Here it’s worth noting that the CMA’s new rules are at least loosely grounded in the 2015 Algiers Accord, which mentions (.pdf, article 46, pp. 12-13) the “reassertion of the value of the role of Cadis [Qadis] in the administration of justice, notably in terms of civil mediation in a way that accounts for cultural, religious, and customary specificities.” Other actors, however, are unpersuaded that the CMA’s rules have any legitimacy – Ahmed Boutache, president of the Committee for Monitoring the Accord (French acronym CSA), denounced the CMA’s rules as “a flagrant violation of the accord…and an infringement of the sovereign prerogatives of the government of the Republic of Mali.” I see these competing statements as not just legal disagreements but also, again, as a way that each side is probing the limits of the other’s authority and legitimacy.

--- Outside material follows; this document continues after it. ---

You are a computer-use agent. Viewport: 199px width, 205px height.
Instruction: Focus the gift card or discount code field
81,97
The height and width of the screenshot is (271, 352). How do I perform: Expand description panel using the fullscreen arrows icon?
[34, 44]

This brings us back to the issue of the CMA’s “backpedaling,” with the CMA’s 19 February statement acknowledging the authority of the Malian state at the local level and expressing willingness for a dialogue over how to move forward on security and the role of the Qadis. Both the CMA and the state, I think, are in essence making offers and counteroffers amid an evolving and unstable situation.

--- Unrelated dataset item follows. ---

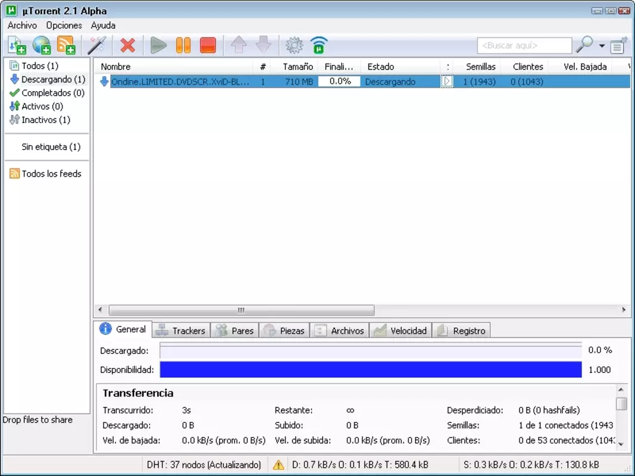Click the uTorrent remote wifi icon
The width and height of the screenshot is (635, 476).
coord(319,45)
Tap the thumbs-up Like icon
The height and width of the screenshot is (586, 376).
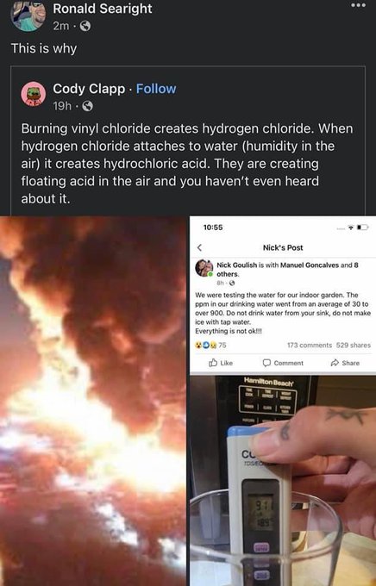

One wishes, meanwhile, that one knew more about who exactly the Qadis were/are/will be:
Personnel, as they say, is policy.
A final point to consider, and one mentioned in the first RFI article linked above, is the issue of influence from Jama’at Nusrat al-Islam wa-l-Muslimin or the Group for Supporting Islam and Muslims (JNIM). RFI quoted an anonymous official from Kidal denouncing the CMA’s new rules as a reflection of JNIM’s pernicious influence. The CMA, which includes some former members of Ansar al-Din, one of JNIM’s constituent parts, is regularly accused of maintaining contacts with JNIM’s leader Iyad ag Ghali. But all of this brings us back to the question of what all these actors want – would ag Ghali be content with a “shari’a-compliant,” autonomous Kidal? Or does he want something more? And was the CMA channeling ag Ghali’s influence – or attempting to undercut it? I’ve tried to get at the complexity of “jihadist politics” in Timbuktu, but there is as much, if not more, to think about in terms of local Kidal dynamics as well.
*I think the CMA is referring to non-Malians here, but I wonder if there is a hint that all outsiders (Malian or non-Malian) could be required to have supervision.